Площадка «Дегелен» использовалась для проведения подземных ядерных взрывов в горизонтальных штольнях гор Дегелен (215 испытаний).

– И зачем мне это? – недовольно пробурчал Эспозито.

– Эту информацию мы уже нанесли на карты для подготовки Милнера.

– Ну и работайте по плану. Зачем загружать мою голову этой бессмысленной информацией?

– Сэр, я хотел бы обратить ваше внимание на ход работы с Милнером. Подготовка…

– Даже не начинай, Сэмюэл. Это ваши проблемы.

– Но вы хотя бы можете поговорить с Джоном…

– Забери свои бумаги и исчезни, а Милнер пусть наберет меня по телефону. Видеть вас не хочу. Вместо работы устроили шапито какое-то.

Глава 20

24 июня 1988 года (пятница) – 11.00. Лэнгли, ЦРУ США

Подготовка к решающей фазе операции "Ящик Пандоры" входила в завершающий этап. Напряжение в отношениях между главным аналитиком и оперативником стало раздражать Эспозито, и он сам, без предупреждения зашел в апартаменты Райдера.

Милнер сидел за столом хозяина кабинета и изучал карты и снимки автодороги Курчатов – Семипалатинск, сделанные спутниками-шпионами космической службы фоторазведки. Он отмечал места, где могут находиться стационарные посты службы наружного наблюдения КГБ, сверялся с расчетами аналитиков какое количество времени понадобится на эту часть операции и, одновременно, вяло переругивался с Райдером.

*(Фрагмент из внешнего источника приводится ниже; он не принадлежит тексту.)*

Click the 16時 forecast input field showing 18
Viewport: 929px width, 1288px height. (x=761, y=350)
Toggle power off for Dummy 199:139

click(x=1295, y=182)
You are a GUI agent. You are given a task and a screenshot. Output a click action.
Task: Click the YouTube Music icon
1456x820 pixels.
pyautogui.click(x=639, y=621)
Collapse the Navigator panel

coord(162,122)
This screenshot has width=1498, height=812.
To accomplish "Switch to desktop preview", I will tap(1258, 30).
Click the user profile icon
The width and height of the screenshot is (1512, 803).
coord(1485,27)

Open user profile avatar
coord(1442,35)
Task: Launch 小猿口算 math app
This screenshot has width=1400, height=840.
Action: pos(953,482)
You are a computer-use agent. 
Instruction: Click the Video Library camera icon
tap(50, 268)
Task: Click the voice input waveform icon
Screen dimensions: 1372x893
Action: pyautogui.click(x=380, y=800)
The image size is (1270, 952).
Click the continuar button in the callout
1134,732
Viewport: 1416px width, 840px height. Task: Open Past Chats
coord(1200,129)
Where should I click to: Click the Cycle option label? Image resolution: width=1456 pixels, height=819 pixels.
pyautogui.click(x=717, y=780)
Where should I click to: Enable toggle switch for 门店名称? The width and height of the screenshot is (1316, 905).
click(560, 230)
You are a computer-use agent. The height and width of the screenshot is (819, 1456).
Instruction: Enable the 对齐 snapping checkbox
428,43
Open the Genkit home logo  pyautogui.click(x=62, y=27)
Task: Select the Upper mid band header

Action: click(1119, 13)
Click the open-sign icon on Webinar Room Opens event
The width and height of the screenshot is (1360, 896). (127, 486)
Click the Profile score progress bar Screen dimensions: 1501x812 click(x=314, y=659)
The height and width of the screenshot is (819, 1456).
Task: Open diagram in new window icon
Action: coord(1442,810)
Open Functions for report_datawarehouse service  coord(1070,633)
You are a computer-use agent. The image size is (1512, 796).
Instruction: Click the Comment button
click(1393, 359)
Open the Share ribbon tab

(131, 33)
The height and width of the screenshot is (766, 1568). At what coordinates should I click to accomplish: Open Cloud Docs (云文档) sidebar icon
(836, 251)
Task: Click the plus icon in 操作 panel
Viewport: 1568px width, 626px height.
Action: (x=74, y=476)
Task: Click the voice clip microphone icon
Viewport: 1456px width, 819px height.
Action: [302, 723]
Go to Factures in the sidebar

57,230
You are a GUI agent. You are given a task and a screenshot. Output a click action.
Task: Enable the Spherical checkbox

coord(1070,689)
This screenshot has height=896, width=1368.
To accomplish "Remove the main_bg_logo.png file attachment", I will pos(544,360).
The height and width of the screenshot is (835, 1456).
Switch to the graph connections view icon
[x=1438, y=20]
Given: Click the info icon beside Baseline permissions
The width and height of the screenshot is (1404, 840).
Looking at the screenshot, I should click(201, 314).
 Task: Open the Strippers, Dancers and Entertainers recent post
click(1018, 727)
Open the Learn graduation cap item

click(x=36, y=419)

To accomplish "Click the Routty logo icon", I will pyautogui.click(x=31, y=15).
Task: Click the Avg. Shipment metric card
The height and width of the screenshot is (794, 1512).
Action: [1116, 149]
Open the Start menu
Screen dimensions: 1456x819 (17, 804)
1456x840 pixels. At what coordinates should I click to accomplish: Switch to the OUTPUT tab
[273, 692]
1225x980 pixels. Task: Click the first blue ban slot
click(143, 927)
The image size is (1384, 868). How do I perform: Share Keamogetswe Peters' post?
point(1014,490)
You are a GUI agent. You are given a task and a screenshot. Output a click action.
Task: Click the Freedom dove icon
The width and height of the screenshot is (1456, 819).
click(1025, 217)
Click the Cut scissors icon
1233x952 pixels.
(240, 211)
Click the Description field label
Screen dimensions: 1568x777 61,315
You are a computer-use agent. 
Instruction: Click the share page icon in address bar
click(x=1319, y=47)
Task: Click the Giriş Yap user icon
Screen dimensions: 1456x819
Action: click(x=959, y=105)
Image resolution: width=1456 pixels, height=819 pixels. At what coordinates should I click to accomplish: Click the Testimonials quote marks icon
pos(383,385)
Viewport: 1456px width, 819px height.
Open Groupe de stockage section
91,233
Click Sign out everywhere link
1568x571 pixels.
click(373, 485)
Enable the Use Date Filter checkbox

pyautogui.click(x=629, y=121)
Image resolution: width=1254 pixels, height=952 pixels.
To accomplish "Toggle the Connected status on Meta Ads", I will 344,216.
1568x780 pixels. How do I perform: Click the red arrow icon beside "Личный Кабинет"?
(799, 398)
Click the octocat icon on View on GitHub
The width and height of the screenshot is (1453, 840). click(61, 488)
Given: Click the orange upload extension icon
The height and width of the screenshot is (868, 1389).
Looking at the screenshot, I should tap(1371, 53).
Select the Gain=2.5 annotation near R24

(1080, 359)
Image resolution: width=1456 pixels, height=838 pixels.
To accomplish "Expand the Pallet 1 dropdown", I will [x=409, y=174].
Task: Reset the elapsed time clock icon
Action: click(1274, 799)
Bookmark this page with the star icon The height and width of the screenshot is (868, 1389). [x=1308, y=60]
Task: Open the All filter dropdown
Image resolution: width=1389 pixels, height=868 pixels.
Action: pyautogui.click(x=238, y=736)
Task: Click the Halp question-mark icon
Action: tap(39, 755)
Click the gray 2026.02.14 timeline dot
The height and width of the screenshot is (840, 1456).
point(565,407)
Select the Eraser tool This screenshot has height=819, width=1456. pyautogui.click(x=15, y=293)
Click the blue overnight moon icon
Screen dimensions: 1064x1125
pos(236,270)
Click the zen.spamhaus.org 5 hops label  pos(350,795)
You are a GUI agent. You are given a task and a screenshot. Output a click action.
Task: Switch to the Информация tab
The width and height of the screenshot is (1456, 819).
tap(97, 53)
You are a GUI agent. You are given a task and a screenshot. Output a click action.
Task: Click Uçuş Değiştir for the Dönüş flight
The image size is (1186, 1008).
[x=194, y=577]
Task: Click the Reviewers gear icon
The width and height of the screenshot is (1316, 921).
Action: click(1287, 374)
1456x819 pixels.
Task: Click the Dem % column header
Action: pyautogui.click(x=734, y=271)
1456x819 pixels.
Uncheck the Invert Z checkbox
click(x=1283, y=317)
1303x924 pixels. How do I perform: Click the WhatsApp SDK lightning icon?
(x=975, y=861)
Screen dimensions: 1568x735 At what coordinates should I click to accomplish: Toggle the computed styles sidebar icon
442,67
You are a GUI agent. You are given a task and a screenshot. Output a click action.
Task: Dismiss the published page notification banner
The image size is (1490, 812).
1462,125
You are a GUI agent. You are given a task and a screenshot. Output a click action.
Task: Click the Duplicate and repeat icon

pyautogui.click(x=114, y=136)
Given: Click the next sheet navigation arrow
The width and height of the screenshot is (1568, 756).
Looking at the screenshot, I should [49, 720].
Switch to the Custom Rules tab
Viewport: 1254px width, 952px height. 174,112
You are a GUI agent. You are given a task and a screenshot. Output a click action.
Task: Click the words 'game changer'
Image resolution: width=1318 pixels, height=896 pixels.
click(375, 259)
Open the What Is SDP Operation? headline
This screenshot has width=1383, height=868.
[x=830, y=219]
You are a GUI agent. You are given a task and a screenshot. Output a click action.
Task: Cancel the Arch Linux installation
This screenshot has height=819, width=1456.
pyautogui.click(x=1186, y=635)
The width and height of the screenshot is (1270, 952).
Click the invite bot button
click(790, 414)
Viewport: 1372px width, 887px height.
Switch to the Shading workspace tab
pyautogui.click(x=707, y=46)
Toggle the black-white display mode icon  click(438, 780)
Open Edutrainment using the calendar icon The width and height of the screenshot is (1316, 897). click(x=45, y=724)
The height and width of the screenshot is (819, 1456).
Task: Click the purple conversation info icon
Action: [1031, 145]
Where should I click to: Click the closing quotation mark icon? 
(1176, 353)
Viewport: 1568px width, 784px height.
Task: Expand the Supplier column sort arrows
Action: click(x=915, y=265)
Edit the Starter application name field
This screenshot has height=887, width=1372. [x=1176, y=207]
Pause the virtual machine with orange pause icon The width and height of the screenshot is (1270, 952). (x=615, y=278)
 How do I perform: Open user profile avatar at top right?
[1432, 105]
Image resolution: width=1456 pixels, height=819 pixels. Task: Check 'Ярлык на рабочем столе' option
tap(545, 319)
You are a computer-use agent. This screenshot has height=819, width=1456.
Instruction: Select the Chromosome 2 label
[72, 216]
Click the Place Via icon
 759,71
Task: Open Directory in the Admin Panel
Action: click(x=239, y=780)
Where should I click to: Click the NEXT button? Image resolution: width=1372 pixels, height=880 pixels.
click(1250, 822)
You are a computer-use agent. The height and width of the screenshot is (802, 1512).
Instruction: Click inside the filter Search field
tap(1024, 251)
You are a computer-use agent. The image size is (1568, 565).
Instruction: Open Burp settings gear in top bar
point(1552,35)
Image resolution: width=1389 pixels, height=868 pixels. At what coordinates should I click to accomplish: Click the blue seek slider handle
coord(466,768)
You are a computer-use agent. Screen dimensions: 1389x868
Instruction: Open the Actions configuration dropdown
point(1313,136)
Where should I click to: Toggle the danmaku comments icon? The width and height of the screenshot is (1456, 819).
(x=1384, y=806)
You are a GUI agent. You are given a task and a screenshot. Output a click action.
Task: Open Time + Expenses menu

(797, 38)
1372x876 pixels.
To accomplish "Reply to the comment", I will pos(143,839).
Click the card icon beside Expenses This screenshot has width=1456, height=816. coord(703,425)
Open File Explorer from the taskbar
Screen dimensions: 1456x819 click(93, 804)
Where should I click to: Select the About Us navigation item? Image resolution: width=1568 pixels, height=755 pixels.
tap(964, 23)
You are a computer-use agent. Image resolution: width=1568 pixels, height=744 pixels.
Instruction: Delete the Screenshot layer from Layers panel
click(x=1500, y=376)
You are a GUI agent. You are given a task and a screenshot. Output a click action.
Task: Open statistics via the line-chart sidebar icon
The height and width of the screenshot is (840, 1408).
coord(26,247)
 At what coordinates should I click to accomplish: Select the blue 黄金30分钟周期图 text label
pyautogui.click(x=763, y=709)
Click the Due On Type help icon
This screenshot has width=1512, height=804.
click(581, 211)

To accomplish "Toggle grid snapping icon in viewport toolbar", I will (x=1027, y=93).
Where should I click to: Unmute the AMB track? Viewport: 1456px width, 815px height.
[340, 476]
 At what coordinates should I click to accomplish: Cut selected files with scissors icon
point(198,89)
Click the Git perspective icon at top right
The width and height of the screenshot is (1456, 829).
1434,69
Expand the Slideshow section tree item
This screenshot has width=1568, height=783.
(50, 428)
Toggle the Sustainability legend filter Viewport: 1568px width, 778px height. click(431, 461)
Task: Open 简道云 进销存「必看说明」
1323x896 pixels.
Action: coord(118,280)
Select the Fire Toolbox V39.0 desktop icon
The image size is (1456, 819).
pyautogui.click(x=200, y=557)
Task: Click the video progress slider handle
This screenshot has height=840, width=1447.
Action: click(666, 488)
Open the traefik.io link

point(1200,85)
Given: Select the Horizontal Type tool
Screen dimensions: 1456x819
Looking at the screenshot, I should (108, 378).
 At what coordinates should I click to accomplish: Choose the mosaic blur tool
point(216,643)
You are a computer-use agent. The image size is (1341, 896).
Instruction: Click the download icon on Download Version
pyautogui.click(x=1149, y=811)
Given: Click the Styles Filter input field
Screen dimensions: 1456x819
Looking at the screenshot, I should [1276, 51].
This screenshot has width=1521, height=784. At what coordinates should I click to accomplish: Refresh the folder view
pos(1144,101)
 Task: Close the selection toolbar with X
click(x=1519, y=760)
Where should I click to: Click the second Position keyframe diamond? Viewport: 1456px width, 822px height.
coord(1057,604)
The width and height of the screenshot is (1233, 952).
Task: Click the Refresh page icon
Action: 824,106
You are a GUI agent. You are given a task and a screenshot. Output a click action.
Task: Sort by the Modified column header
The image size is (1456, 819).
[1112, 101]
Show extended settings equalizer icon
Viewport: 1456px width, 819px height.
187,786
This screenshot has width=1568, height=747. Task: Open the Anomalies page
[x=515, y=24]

– Что тут непонятного, Джон? Ты чего «завис» на элементарных мелочах? – вникнув в проблемы обсуждения, деланно засмеялся Эспозито. – В этой прерии все открыто на многие мили. Здесь нет необходимости маскировать на местности агентов наружного наблюдения. Они будут двигаться на авто за твоей машиной и видеть все твои маневры, поэтому мы и разработали такой практичный и эффективный вариант ухода от слежки.

– Я тебе уже говорил, Джакомо, что, мне не нравится эта стерильная с виду операция…

– Только не начинай, Милнер. Давай посмотрю, что тебе не нравится.

Руководитель отдела спецопераций взял со стола папку со сценарием, бегло просмотрел и продолжил:

– Сначала вы заявляетесь ко мне и говорите, что подготовили приемлемый вариант операции, теперь, в процессе доработки возникают вопросы, что вполне естественно, но вместо того, чтобы совместно их устранять вы устроили здесь черт знает что. Сейчас я буду излагать вам ваш план и, если что-то не устраивает давайте решим все вопросы сразу. Прерывайте меня и обсудим. Понятно?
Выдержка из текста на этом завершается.